• _Activity_: Using the records that appear below, write out exactly the lines from the one with "CBS 6 Map Center (50, 1945)" through the one with "WORK WITH US [menuitem] (287, 182)", keeping both end lines.

(Stored records)
---+---

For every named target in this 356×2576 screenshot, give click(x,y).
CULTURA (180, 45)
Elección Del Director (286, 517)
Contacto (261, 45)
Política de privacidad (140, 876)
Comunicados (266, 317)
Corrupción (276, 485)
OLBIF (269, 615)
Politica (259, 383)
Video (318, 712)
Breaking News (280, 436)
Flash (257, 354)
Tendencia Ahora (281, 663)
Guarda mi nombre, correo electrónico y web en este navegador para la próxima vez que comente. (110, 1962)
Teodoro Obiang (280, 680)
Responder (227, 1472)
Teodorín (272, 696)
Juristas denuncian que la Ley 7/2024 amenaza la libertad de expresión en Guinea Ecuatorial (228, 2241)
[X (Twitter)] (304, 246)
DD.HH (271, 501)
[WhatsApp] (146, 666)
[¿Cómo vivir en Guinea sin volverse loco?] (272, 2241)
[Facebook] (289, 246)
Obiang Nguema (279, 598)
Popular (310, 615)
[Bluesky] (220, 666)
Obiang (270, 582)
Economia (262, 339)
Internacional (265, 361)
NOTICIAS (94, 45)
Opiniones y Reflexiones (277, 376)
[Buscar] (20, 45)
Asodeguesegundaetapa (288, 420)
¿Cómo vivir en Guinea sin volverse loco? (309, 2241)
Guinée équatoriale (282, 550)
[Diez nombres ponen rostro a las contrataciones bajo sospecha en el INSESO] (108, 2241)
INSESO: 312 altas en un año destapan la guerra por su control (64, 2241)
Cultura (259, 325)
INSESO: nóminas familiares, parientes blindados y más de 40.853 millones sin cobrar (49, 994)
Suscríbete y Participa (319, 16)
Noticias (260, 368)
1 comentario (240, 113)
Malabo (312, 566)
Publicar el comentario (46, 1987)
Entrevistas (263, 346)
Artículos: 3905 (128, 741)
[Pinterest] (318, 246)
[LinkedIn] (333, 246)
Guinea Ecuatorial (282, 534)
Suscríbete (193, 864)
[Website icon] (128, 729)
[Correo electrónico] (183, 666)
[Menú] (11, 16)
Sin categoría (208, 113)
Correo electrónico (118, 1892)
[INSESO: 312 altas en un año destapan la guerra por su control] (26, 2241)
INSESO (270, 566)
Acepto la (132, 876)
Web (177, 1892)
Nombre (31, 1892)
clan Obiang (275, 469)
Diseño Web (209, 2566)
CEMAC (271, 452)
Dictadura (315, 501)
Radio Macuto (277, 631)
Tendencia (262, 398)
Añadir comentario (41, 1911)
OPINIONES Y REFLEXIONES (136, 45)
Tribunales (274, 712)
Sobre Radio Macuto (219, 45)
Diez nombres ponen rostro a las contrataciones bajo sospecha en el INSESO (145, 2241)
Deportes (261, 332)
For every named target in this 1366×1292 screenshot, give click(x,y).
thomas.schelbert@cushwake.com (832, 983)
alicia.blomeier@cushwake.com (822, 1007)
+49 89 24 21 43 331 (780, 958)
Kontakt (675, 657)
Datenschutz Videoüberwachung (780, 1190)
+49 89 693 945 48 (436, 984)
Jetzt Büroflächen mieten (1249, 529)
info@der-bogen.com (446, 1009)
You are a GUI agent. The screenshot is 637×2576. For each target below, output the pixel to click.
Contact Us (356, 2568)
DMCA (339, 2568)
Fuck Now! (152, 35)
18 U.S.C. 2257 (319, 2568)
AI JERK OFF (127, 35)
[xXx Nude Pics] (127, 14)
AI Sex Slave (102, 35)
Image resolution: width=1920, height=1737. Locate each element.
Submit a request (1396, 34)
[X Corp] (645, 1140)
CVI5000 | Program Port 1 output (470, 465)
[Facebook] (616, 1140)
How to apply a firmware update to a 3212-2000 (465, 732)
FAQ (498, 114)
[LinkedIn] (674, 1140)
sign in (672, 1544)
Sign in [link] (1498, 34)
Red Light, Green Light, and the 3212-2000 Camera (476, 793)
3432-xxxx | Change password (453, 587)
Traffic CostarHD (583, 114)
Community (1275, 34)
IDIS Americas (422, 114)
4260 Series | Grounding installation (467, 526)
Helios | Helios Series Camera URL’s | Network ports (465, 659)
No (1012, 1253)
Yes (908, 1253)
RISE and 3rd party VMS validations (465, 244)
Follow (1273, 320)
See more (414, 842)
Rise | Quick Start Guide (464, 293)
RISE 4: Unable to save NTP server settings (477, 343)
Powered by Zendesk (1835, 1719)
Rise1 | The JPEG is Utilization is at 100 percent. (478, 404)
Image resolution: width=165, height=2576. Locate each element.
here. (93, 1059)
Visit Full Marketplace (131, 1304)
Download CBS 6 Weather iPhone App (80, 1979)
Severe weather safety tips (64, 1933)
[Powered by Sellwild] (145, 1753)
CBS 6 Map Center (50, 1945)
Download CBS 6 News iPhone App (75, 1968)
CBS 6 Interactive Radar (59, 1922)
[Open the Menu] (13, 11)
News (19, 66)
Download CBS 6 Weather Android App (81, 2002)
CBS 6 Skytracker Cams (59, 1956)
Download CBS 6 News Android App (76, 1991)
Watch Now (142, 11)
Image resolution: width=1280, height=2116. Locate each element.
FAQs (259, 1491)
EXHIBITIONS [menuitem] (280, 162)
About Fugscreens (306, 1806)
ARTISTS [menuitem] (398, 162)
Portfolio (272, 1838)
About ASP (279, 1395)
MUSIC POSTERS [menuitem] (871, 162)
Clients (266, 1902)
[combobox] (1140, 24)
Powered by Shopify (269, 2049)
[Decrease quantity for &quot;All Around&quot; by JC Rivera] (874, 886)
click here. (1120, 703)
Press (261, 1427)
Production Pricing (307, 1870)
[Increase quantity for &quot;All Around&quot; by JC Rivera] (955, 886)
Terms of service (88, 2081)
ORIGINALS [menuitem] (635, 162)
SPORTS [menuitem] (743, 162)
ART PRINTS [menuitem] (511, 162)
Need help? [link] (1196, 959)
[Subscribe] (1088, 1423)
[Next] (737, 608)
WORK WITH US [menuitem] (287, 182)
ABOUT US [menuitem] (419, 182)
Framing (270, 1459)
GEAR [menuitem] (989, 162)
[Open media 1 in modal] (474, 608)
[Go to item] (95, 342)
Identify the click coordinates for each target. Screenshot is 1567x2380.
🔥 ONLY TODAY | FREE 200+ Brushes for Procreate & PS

---+---

• _Your response_:
CBS 6 Map Center (50, 1945)
Download CBS 6 News iPhone App (75, 1968)
CBS 6 Interactive Radar (59, 1922)
[Open the Menu] (13, 11)
News (19, 66)
Download CBS 6 Weather Android App (81, 2002)
CBS 6 Skytracker Cams (59, 1956)
Download CBS 6 News Android App (76, 1991)
Watch Now (142, 11)
Image resolution: width=1280, height=2116. Locate each element.
FAQs (259, 1491)
EXHIBITIONS [menuitem] (280, 162)
About Fugscreens (306, 1806)
ARTISTS [menuitem] (398, 162)
Portfolio (272, 1838)
About ASP (279, 1395)
MUSIC POSTERS [menuitem] (871, 162)
Clients (266, 1902)
[combobox] (1140, 24)
Powered by Shopify (269, 2049)
[Decrease quantity for &quot;All Around&quot; by JC Rivera] (874, 886)
click here. (1120, 703)
Press (261, 1427)
Production Pricing (307, 1870)
[Increase quantity for &quot;All Around&quot; by JC Rivera] (955, 886)
Terms of service (88, 2081)
ORIGINALS [menuitem] (635, 162)
SPORTS [menuitem] (743, 162)
ART PRINTS [menuitem] (511, 162)
Need help? [link] (1196, 959)
[Subscribe] (1088, 1423)
[Next] (737, 608)
WORK WITH US [menuitem] (287, 182)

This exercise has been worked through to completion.